Die Unionsfraktion will den Onlinehandel stärker besteuern. Genauer gesagt soll es keine Steuer sein, sondern eine Abgabe mit festgesetztem Verwendungszweck. Mit den Erlösen dieser „Paketabgabe“ soll nämlich der stationäre Handel unterstützt werden.
In der Öffentlichkeit kann sich die Union bei diesem Vorhaben wohl darauf stützen, dass der mit Abstand größte Online-Händler Amazon von sehr vielen Deutschen zwar immer eifriger zum Einkaufen von fast allem genutzt, aber dennoch oder gerade deswegen auch misstrauisch betrachtet wird. Und für beides gibt es gute Gründe. Die Antwort der Unions-Parlamentarier ist allerdings die falsche.
Aus seinem Erfolg, der sich im Corona-Jahr 2020 sehr stark gesteigert haben wird (allein im dritten Quartal 2020 ist der weltweite Umsatz von Amazon um rund 37 Prozent von rund 69,98 Milliarden US-Dollar auf 96,15 Milliarden US-Dollar gestiegen), ist Amazon kein Vorwurf zu machen. Aber dieser Reflex ist leider in der deutschen Öffentlichkeit und erst recht bei Steuerpolitikern sehr groß. Da ist also ein Sektor, der in Corona-Zeiten große Zuwächse an Umsatz und Gewinn verzeichnet – und gleich werden die Steuerpolitiker gierig.
Die CDU, einst Partei Ludwig Erhards und der Marktwirtschaft, plädiert also nun für ein Paradebeispiel des staatlichen Steuerinterventionismus. Es ist eine Intervention als Folge einer vorangegangenen Intervention, aber das macht es nicht besser: Erst verordnet der Staat dem stationären Einzelhandel auf Grund der Corona-Pandemie das Geschäft weitgehend einzustellen, dann stimuliert er dessen (frühere) Kunden mit reduzierter Mehrwertsteuer zum Konsum und treibt sie damit in die Arme der Online-Händler, also in erster Linie Amazons. Nun scheint der intervenierende Staat (beziehungsweise die Unions-Parlamentarier) darüber einen riesigen Schecken bekommen zu haben. Und jetzt will er den Profiteuren, nämlich den Online-Händlern mit dem Giganten Amazon an deren Spitze das Stimulationsgeld nehmen, um es den Leidtragenden zu geben.

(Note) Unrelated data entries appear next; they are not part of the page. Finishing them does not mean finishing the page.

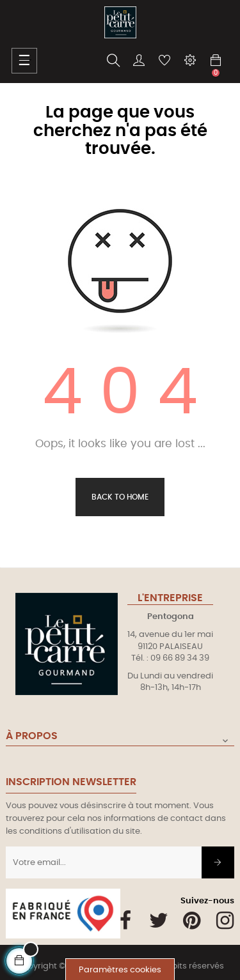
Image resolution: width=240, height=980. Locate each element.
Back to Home (120, 497)
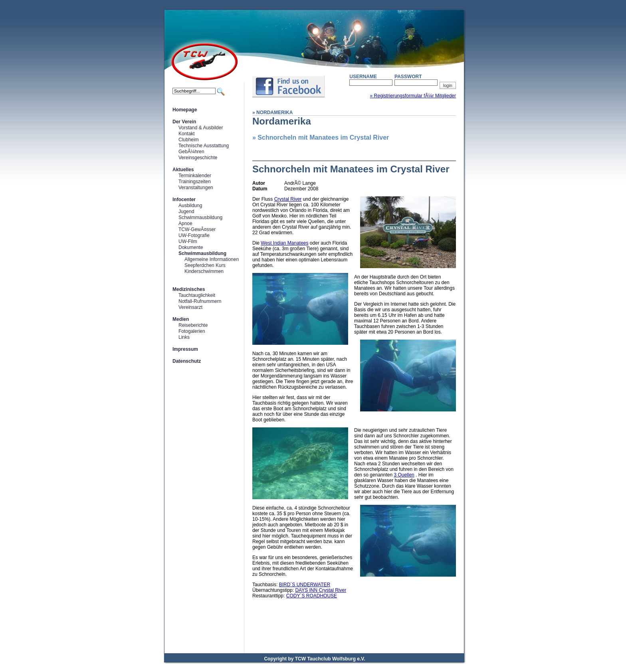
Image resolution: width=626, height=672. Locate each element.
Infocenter (184, 200)
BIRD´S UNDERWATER (305, 585)
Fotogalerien (192, 331)
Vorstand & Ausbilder (200, 128)
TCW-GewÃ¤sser (197, 229)
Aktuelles (183, 170)
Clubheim (188, 140)
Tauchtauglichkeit (197, 295)
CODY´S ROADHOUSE (311, 596)
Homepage (184, 110)
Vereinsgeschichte (198, 158)
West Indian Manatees (284, 243)
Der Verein (184, 122)
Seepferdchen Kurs (205, 265)
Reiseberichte (193, 325)
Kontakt (186, 134)
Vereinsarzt (190, 307)
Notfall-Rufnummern (200, 301)
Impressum (185, 349)
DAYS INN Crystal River (321, 590)
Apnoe (185, 223)
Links (184, 337)
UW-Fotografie (194, 235)
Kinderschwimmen (204, 271)
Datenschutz (186, 361)
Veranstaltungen (196, 188)
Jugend (186, 211)
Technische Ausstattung (204, 146)
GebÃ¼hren (191, 152)
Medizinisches (188, 289)
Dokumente (190, 247)
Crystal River (288, 199)
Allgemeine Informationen (212, 259)
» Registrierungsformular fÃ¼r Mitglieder (413, 96)
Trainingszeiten (194, 182)
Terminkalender (195, 176)
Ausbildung (190, 206)
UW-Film (188, 241)
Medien (180, 319)
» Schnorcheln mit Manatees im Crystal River (321, 137)
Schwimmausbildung (200, 217)
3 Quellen (404, 475)
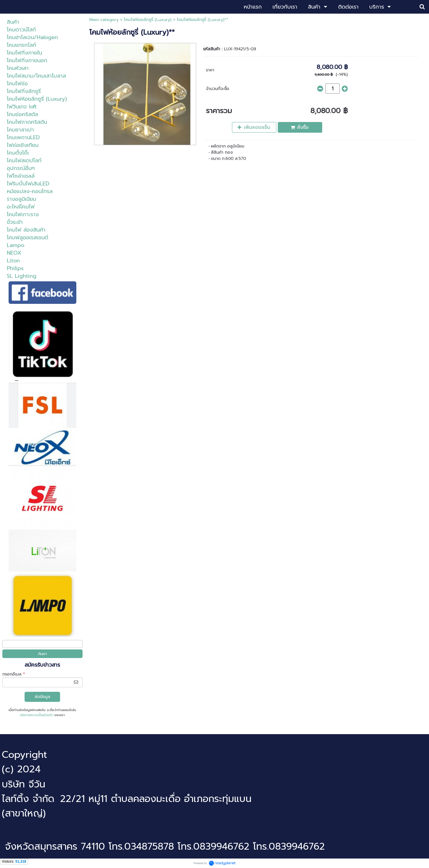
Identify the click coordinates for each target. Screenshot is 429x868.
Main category (104, 20)
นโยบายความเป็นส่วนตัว (36, 715)
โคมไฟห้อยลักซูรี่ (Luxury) (148, 20)
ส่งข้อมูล (42, 696)
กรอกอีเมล (13, 674)
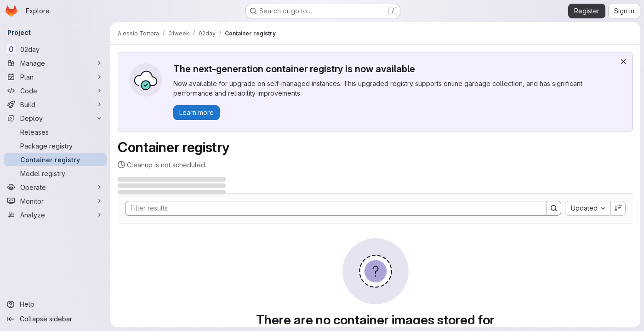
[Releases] (55, 132)
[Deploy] (55, 118)
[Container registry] (55, 160)
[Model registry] (55, 173)
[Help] (55, 304)
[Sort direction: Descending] (618, 208)
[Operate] (55, 187)
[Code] (55, 91)
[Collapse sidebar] (55, 319)
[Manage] (55, 63)
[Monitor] (55, 201)
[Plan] (55, 77)
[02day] (55, 49)
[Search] (331, 208)
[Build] (55, 104)
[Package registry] (55, 146)
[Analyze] (55, 215)
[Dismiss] (623, 62)
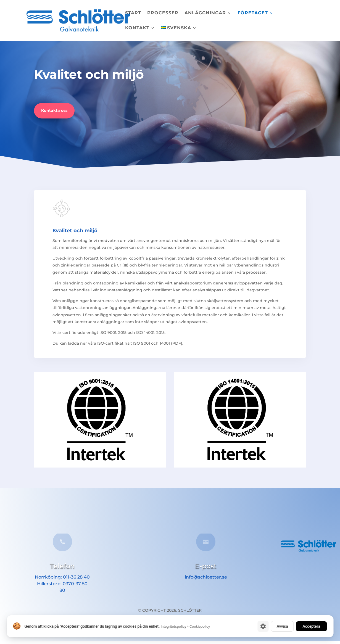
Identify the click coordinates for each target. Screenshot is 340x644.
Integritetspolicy (173, 626)
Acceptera (311, 626)
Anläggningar (205, 13)
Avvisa (282, 626)
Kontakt (137, 28)
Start (133, 13)
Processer (163, 13)
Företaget (253, 13)
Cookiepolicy (200, 626)
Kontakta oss (54, 110)
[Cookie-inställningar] (263, 626)
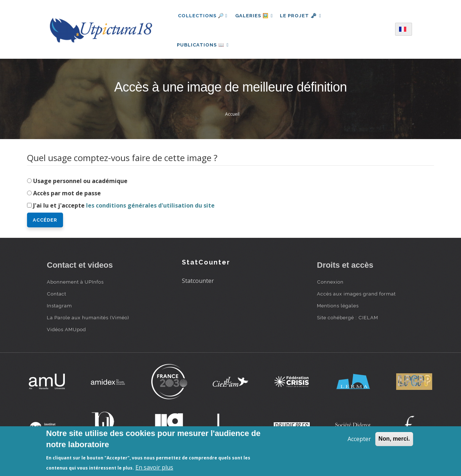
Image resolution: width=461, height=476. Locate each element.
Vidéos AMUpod (66, 334)
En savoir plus (154, 467)
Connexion (330, 286)
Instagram (59, 310)
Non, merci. (394, 439)
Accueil (232, 118)
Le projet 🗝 (303, 15)
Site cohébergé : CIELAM (348, 322)
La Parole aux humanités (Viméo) (88, 322)
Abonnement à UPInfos (75, 286)
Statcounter (198, 285)
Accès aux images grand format (356, 298)
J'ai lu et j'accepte (124, 210)
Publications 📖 (204, 47)
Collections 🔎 (203, 15)
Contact (57, 298)
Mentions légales (338, 310)
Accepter (359, 439)
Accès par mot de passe (67, 197)
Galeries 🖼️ (255, 15)
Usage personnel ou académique (80, 185)
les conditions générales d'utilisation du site (150, 210)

Wenn der Staat Geld von einer Tasche in die andere steckt, ist dafür gesorgt, dass für den Umverteiler selbst – also die Staatsbürokratie – was überbleibt: nicht nur Geld, sondern vor allem die Rechtfertigung der eigenen Existenz als Umverteiler. So wächst der Staat, indem er interveniert: Aus selbstverantwortlichen Einzelhandels-Unternehmern werden dadurch zumindest teilweise staatsabhängige Alimentierte. Und der Staat wird zum de facto Mitinhaber der deutschen Einkaufsstraßen. Für manchen Einzelhändler ist das vielleicht eine verlockende Vorstellung: Der allabendliche Blick in die Registrierkasse kann entspannter werden, wenn der Staat allmonatlich einen gesicherten Betrag zuschießt. Aber mit Unternehmertum hat das dann dementsprechend immer weniger zu tun.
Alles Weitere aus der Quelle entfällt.